Foundation Watch

The Marguerite Casey Foundation: “Social Justice Philanthropy”

Big Philanthropy’s Most Radical Foundation?


The Marguerite Casey Foundation: Big Philanthropy’s Most Radical Foundation? (full series)
“Social Justice Philanthropy” | A Focus on Group Identity
Left-Wing Grantmaking | Thoughts and Questions


Summary: Big Philanthropy is often rightly criticized for the large share of its grantmaking that supports activism and public policy advocacy, necessarily at the expense of funding for the traditional charitable causes. But what happens when a major foundation decides to abandon traditional charity in favor of bankrolling efforts to fundamentally reshape American society and politics to suit its own ideological priorities—priorities at the spectrum’s leftmost wing. Enter the Marguerite Casey Foundation—one of the most radical major grantmaking foundations in the United States.


Big Philanthropy is often rightly criticized for the large share of its grantmaking that supports activism and public policy advocacy, necessarily at the expense of funding for the traditional charitable causes that most Americans would personally associate with the word “philanthropy.” This is related to (and exacerbated by) Big Philanthropy’s distinctly left-leaning ideological bias, which ensures that the specifics of what it does fund tend to be controversial and politically divisive—descriptors that few would apply to their personal understanding of charitable giving.

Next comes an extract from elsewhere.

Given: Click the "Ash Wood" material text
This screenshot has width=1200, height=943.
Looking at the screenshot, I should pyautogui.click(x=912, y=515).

These are broad generalizations, applicable to varying degrees in many cases and inapplicable entirely in others. But what happens when a major foundation decides to fully embrace both trends—all but abandoning traditional charity in favor of bankrolling efforts to fundamentally reshape American society and politics to suit its own ideological priorities, while situating those priorities at the spectrum’s leftmost wing? What does this say about the nature of the “charitable” philanthropy we have collectively incentivized through the tax code? The Marguerite Casey Foundation—one of the most radical major grantmaking foundations in the United States—provides a case study for just such questions.

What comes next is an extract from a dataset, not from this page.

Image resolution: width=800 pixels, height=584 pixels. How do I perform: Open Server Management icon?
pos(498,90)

“Social Justice Philanthropy”

The Marguerite Casey Foundation is part of a family of philanthropies linked to UPS founder James E. Casey, which also include the Annie E. Casey Foundation and Casey Family Programs. Capital Research Center senior fellow, the late Martin Morse Wooster, examined James E. Casey’s philanthropic legacy in detail. Named in honor of James’s sister, the Marguerite Casey Foundation was spun off from Casey Family Programs in 2001. By the following year, it had been seeded with a nearly $600 million endowment. Its most recent tax filings are from 2022, when it reported approximately $800 million in total net assets.

As of early 2023, the Marguerite Casey Foundation claimed to have disbursed over $615 million since its establishment, which makes it a significant, though not massive, grantmaker. For context, in 2022 its total expenses (including grants) were roughly equivalent to those of the Lynde and Harry Bradley Foundation, one of the largest and most prominent conservative private foundations in the country. This alone illustrates the lopsided ideological distribution of philanthropic resources in the United States. While the Marguerite Casey Foundation spent as much money in 2022 as one of the very top conservative foundations, when measured on the entirely different scale of the philanthropic Left, it falls well behind some truly behemoth funders. That year, the Hewlett Foundation’s grantmaking alone was approximately 12 times larger, while the Ford Foundation’s was more than 16 times larger.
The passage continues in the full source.